Outre cette efficacité détonante, Cosmogenesis regorge bien entendu de subtiles mélodies, jouant autant sur la guitare que sur les merveilleuses lignes de basse de Thesseling. Très honnêtement, je ne me souvenais pas qu'il avait un pareil niveau à l'écoute de Spheres ! C'est bien simple, son jeu est quelque part entre ceux de DiGiorgio et Malone (on revient toujours au tryptique Death/Cynic/Quo Vadis), en encore plus audible, pour ne pas dire intrusif, à notre grand bonheur ! Aucune de ses interventions n'est injustifiée, même sur les accélérations subites (preuve en est le titre éponyme), à tel point que la basse en devient le point fort du groupe.
Si la basse est si audible, outre le jeu de Thesseling qui se démarque habilement des guitares, c'est aussi dû au clair surmixage de l'instrument. Globalement, la production de l'album est très agréable, la mise en avant de la basse ne gênant absolument pas. Le mixage de la batterie est très équilibré, et au final aucun instrument ne couvre un autre. Seul petit point noir, les aigus des guitares sont assez agressifs, rien de bien méchant, mais ça peut gêner les plus tatillons.
Il y a-t-il une ombre à ce tableau idyllique alors ? Pas vraiment, Cosmogenesis est comme on peut s'y attendre, une tuerie de death technique. Si aux premières écoutes je l'ai trouvé un peu inégal, la fin de l'album étant plus posée que les premiers morceaux, une plongée plus profonde dans l'opus m'a convaincu quant à son homogénéité. On peut aussi lui reprocher un relatif manque d'originalité, mais personnellement je préfère entendre un groupe qui se revendique ouvertement des grands anciens qu'un simili death technique teinté de modernisme comme on voit trop aujourd'hui. La seule chose qui explique le point manquant, c'est la relative monotonie qui s'installe le long de l'album : elle est très mineure, mais elle est là. Nul doute que si le prochain essai des allemands comporte plus de contrastes entre ou au sein des morceaux, avec notamment plus de passages éthérés, il y aura matière à atteindre la note maximale.

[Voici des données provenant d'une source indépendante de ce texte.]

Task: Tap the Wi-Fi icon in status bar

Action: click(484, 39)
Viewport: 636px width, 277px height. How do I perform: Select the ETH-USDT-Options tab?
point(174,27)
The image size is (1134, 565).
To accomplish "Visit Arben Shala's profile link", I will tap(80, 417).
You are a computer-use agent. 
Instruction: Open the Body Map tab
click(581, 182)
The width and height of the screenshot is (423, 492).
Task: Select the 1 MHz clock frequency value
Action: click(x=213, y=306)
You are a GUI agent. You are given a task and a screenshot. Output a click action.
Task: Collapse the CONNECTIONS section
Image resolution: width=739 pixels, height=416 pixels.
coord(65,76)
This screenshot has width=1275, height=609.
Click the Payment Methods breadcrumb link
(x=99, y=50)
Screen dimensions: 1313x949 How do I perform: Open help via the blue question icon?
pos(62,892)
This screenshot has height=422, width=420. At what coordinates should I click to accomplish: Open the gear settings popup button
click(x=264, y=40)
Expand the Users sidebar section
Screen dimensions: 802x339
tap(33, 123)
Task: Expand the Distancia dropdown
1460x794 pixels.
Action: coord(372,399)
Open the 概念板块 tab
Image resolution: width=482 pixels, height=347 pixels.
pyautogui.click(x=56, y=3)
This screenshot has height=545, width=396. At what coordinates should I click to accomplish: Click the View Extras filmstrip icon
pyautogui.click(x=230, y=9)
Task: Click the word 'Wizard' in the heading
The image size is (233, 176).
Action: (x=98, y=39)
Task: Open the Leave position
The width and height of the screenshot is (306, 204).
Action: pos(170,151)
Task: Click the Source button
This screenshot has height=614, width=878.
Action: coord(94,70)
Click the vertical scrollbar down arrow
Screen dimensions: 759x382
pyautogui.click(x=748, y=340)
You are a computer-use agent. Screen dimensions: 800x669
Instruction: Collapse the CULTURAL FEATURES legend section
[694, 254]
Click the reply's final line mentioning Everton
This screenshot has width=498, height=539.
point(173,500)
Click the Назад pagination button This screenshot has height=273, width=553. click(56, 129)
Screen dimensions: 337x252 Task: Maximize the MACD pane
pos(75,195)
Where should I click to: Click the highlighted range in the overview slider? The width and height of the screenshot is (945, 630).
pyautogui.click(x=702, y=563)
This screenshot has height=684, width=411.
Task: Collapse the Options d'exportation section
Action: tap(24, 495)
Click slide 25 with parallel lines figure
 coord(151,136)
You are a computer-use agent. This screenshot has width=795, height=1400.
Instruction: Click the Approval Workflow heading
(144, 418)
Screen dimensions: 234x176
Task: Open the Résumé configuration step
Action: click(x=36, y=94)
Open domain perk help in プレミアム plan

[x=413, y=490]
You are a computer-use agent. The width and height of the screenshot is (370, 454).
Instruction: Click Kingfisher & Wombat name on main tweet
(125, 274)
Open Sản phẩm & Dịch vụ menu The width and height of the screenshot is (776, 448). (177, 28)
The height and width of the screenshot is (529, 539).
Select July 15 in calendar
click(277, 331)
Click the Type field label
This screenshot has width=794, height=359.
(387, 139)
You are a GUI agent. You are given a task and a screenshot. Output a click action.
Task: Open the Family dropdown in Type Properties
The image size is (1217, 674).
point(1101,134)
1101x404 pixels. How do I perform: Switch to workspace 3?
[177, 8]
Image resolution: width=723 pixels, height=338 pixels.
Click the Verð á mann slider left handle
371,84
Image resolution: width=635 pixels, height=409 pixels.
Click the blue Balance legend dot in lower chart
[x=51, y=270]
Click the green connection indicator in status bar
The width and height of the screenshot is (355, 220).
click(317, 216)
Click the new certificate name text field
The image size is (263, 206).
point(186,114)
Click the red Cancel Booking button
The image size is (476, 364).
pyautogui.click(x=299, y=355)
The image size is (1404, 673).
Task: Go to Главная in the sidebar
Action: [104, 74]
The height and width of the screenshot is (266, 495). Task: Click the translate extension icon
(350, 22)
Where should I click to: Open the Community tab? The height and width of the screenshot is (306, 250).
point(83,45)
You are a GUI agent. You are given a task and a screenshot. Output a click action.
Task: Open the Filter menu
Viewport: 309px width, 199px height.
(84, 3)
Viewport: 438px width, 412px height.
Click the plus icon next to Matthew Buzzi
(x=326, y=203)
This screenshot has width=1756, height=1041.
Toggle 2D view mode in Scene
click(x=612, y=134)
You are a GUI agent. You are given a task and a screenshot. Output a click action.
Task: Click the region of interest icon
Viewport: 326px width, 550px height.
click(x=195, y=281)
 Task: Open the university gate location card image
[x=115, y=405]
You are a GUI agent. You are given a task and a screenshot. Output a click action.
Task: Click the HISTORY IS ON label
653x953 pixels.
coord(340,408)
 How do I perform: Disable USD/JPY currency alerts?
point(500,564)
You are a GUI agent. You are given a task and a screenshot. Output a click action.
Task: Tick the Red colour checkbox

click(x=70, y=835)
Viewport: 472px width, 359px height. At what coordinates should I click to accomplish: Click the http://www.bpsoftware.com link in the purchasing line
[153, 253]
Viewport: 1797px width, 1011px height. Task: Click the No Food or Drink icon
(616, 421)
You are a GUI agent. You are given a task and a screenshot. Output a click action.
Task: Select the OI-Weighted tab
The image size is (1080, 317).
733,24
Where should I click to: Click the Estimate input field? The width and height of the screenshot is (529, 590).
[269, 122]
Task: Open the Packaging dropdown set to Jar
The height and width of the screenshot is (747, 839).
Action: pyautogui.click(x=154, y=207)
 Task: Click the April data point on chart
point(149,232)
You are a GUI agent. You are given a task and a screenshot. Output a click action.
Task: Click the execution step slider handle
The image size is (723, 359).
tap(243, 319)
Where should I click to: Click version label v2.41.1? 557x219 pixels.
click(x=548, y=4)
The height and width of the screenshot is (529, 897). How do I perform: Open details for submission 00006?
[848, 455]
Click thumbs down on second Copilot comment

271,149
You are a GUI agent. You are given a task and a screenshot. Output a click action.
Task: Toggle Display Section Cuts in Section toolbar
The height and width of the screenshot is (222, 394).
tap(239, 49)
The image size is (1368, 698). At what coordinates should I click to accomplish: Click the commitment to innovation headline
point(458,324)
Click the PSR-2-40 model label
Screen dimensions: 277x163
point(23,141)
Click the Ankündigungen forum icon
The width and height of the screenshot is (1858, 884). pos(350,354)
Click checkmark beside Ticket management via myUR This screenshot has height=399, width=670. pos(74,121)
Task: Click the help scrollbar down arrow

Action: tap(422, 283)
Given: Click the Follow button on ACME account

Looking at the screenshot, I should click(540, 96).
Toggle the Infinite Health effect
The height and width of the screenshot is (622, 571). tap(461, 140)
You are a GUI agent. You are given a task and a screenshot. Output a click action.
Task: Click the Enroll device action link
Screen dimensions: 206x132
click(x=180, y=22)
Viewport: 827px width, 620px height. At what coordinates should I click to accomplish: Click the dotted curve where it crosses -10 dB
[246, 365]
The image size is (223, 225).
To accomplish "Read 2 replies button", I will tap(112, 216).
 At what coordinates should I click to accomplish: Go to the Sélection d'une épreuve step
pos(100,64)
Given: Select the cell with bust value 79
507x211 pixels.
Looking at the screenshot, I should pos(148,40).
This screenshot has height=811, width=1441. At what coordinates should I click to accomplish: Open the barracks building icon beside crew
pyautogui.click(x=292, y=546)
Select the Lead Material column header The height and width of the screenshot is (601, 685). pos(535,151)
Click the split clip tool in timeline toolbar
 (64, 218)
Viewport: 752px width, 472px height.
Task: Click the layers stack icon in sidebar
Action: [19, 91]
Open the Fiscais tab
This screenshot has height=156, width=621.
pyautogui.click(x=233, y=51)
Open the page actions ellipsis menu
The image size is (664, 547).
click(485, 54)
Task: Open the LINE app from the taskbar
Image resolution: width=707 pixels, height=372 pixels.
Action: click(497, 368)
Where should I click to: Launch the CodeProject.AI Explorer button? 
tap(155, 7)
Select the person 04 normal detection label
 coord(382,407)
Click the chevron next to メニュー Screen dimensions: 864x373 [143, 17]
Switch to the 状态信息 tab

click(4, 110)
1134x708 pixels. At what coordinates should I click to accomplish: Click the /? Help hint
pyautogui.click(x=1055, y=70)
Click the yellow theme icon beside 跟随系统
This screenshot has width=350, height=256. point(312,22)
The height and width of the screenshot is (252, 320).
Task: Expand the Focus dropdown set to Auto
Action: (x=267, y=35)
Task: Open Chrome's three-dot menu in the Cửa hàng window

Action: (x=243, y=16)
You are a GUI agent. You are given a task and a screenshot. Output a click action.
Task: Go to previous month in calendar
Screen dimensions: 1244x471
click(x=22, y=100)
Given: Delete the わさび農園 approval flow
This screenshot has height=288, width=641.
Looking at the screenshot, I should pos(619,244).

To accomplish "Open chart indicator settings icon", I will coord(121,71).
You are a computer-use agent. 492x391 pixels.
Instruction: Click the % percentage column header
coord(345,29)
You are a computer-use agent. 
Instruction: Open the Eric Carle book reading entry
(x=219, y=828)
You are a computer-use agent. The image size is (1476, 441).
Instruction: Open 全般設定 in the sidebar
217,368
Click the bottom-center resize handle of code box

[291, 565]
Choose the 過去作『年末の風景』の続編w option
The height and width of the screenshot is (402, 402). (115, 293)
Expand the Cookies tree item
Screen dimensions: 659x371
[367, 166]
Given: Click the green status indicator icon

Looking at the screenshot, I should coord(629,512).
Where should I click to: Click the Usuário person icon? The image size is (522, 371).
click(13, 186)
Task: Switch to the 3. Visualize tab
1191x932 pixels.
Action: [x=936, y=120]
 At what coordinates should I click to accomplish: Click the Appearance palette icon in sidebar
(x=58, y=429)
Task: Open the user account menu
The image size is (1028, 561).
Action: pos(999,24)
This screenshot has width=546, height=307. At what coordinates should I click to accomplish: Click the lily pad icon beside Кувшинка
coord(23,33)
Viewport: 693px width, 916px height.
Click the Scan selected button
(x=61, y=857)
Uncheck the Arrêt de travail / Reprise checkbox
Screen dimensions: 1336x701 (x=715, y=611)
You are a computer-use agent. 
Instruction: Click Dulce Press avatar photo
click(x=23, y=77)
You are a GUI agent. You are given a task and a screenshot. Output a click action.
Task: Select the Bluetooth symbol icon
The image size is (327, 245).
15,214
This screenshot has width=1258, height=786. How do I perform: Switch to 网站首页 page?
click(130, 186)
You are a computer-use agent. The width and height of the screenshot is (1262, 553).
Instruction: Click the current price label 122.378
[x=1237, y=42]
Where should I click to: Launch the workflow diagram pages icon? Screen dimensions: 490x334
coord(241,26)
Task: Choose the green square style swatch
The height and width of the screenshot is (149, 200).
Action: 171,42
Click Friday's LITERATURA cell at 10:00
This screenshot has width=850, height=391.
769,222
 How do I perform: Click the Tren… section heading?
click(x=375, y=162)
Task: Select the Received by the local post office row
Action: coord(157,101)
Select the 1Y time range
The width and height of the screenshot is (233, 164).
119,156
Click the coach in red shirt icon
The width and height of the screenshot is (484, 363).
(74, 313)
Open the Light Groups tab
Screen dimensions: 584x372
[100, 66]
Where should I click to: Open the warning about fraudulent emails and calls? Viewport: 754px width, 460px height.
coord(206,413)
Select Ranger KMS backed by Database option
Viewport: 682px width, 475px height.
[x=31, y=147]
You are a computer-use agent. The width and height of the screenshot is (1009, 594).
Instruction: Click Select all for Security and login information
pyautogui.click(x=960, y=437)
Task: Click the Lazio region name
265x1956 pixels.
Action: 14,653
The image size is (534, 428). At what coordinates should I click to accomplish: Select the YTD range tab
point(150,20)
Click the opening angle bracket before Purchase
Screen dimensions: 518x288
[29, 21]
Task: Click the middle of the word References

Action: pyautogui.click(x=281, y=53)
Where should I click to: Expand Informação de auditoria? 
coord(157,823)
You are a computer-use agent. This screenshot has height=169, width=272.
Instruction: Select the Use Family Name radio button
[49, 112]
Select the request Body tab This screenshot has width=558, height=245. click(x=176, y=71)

Vous l'aurez donc compris, Obscura s'impose comme une nouvelle référence du death technique européen, Cosmogenesis pouvant directement prétendre à une place au panthéon du style. Alors que la mode core-isante entraîne une évolution immonde du death technique vers le modernisme avec des groupes comme The Faceless ou Centaurus-A, marchant dans les pires pas des horribles pionniers (d'il y a seulement quelques années) que sont Martyr et Cryptopsy, il est réjouissant de voir que de nouvelles formations n'ont pas oublié ce qui fait l'intérêt du death metal. Obscura marche d'un pas décidé dans les seules traces intègres que sont celles de Death, en s'inspirant ingénieusement des œuvres ayant jalonné la route du style jusqu'à présent. Classer Cosmogenesis parmi les meilleurs albums de death technique européens quelque part entre Tribe et Colonizing The Sun ne semble alors pas usurpé. Mais qu'importe sa place à l'échelle continentale, Cosmogenesis est juste le meilleur album de death metal de l'histoire de l'Allemagne.